La prese tra le proprie braccia, lei allacciò le gambe attorno alla sua vita ed incavò il viso nella zona sprigionante l'essenza rassicurante del suo collo. La aspirò per diversi secondi, aiutandosi a calmare i singhiozzi e a cessare le lacrime salate.

«Voglio a-andare a casa.» ripeté, ancora lievemente scossa dai potenti singhiozzi.
Desiderava soltanto buttarsi sul letto, avvolgersi tra le sue morbide coperte e chiudere gli occhi per dimenticare l'accaduto.
Ma Jackson non gliel'avrebbe permesso, consapevole che non avrebbe fatto nient'altro che accrescere la sua desolazione.

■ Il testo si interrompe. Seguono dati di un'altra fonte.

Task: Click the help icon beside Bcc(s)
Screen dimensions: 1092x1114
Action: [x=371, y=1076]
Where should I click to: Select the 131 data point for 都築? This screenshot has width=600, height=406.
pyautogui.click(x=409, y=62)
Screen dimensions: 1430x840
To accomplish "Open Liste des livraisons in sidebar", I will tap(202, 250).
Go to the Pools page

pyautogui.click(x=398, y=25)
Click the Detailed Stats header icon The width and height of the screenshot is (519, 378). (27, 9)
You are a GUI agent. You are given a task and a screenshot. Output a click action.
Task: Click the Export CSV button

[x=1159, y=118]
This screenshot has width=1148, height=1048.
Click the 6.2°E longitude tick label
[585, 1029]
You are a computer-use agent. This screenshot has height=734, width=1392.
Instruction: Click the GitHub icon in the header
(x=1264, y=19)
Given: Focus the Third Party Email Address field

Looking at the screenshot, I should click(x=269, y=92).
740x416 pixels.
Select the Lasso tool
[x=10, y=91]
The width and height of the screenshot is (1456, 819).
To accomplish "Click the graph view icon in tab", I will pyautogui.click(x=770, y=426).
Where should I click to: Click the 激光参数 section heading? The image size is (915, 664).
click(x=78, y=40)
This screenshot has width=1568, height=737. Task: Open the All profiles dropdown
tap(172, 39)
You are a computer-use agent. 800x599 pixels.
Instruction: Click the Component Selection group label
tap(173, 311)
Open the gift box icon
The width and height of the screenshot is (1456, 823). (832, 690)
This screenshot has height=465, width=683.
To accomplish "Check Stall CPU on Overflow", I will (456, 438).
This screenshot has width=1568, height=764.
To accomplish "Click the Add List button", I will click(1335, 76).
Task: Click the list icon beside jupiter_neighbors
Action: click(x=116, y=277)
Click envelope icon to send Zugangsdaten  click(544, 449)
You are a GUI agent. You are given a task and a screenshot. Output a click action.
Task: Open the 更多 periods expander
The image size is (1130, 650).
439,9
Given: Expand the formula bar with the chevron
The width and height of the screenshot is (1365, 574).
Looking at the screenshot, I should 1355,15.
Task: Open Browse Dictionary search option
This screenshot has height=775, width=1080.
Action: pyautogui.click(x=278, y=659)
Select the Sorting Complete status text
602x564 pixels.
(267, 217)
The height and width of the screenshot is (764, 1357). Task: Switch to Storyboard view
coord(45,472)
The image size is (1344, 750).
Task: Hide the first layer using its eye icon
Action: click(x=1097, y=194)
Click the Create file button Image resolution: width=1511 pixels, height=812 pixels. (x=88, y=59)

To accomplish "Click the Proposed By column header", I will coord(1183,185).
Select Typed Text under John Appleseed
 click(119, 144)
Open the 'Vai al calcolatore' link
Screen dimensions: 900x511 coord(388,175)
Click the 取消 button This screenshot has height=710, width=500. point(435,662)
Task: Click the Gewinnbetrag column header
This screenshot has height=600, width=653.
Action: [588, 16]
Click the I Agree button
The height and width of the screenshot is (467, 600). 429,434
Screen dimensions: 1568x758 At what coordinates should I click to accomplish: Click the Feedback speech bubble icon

«Restare all'aria aperta della Foresta ti farà sentire meglio.» le spiegò il padre, sperando che non obiettasse alla sua decisione.

«Mi fa male la testa.» piagnucolò la più piccola, nascondendo ancora di più il viso nell'incavo situato tra la spalla e il collo dell'uomo.

«Cerca di respirare profondamente.» la voce paterna di Matthew le solleticò l'udito, simile a quella del figlio primogenito.

Lo desiderava accanto a lei a consolarla con la sua unica dolcezza e premura. Oppure con le sue battute malsane, non avrebbe importato.

E lei se ne era andata senza neanche salutarlo.
La colpevolezza le attanagliò il petto con la lama affilata di un coltello, respirò la colonia del padre con la speranza ches' intensificasse l'effetto di tranquillante.
Ma non funzionò del tutto.

Guardava l'erba scorrere sotto i suoi occhi, più vivida del solito. Alcune margherite e alcune viole erano sbocciate, donando all'estensione radicata del prato una meravigliosa veste colorata.
Ad un certo punto l'erba del giardino cessò di muoversi.